◆ Given exercise: Can you write what comes next in the forum post about comparing multimodal distributions of hourly website visits, starting right after its last sentence?

◆ Selected passage:
Solved – How to compare multimodal distributions

distributionsmode

I am logging the number of visitors per hour on two websites. The resulting data are something like 57 visits between 0:00 and 1:00, 32 visits beween 1:00 and 2:00, etc. The distributions are multimodal, with spikes (modi) around 10:00, 15:00 and 21:00, that is, most visitors come before lunch, before quitting time, and before bed. Let’s assume I want to test whether these distributions differ significantly, that is, if one of the sites gets significantly more hits before lunch, while the other gets more hits in the afternoon. How would I go about that?

Yes, I know I can just plot the two histograms and see the difference, but I'd like to know how to test the hypothesis that one site gets more visitors than the other at certain times, and less at others.

Mean differences are not helpful, since there is too much information lost when I learn that the mean of one distribution is at 12:00 while the other is at 13:00.

◆ Dataset extract:
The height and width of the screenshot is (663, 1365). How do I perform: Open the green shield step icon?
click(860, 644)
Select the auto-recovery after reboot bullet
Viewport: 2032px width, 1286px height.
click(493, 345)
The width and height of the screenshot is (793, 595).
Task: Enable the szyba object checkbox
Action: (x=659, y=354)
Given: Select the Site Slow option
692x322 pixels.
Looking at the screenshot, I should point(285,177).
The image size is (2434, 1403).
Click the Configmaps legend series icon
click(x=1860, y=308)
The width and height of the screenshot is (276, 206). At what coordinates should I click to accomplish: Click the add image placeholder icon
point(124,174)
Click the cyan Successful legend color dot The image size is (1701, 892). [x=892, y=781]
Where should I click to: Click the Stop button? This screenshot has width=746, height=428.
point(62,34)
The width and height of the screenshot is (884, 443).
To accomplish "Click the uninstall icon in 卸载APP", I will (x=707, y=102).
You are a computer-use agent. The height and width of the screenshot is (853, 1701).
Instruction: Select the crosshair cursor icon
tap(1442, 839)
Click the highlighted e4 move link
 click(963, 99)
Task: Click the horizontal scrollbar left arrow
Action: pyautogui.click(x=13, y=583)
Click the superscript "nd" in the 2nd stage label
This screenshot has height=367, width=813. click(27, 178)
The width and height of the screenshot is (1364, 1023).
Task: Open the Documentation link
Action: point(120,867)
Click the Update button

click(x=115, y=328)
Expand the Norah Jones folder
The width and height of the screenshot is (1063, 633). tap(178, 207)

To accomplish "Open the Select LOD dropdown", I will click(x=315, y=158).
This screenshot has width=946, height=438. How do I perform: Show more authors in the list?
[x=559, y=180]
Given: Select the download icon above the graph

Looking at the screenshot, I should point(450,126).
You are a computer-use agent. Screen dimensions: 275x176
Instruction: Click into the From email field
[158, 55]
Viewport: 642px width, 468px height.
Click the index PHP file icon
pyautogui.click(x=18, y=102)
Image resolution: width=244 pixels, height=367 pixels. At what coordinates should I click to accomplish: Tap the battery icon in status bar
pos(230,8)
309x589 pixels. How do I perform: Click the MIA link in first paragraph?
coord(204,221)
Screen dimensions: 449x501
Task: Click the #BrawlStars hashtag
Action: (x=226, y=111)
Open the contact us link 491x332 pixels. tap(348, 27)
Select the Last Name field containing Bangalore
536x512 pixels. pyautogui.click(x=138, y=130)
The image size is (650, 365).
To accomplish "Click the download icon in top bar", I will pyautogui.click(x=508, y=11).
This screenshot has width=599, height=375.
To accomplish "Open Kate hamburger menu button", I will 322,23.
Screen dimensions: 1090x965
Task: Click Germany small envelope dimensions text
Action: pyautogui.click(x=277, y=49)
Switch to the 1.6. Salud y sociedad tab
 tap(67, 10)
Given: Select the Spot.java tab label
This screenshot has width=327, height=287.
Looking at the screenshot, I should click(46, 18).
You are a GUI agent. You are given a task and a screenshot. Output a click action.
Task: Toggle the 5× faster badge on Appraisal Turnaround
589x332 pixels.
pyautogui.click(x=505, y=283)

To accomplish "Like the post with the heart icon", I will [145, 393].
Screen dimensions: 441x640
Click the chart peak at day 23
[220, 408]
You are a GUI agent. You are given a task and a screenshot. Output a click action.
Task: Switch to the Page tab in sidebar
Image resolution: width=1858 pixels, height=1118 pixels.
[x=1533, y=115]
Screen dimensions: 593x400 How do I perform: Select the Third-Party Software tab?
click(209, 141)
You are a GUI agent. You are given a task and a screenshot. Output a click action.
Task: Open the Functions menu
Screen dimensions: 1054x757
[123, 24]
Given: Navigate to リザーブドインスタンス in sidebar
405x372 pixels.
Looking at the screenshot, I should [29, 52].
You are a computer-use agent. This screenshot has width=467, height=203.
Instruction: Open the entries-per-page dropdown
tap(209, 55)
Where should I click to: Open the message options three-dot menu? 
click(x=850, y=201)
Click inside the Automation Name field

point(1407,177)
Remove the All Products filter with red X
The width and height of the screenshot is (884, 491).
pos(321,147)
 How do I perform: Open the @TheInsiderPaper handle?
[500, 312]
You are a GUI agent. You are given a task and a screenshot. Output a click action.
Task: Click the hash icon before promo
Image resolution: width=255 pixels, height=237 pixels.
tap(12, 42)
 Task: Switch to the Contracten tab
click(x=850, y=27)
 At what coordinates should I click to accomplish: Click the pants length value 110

◆ Written reply:
(Why is there no multimodality tag?)

Best Answer

In general when comparing times you may want to consider using circular or directional statistics (https://en.wikipedia.org/wiki/Directional_statistics), this accounts for the fact that 1 minute before midnight and 1 minute after midnight are 2 minutes apart rather than 24*60-2 minutes apart.

For this case you don't need the circular stats, but summaries such as mean and a dispersion parameter may be more meaningful.

A common test for comparing 2 distributions (null is they are identical, alternative is that they differ in any way) is the Kolmogorov–Smirnov test (https://en.wikipedia.org/wiki/Kolmogorov%E2%80%93Smirnov_test).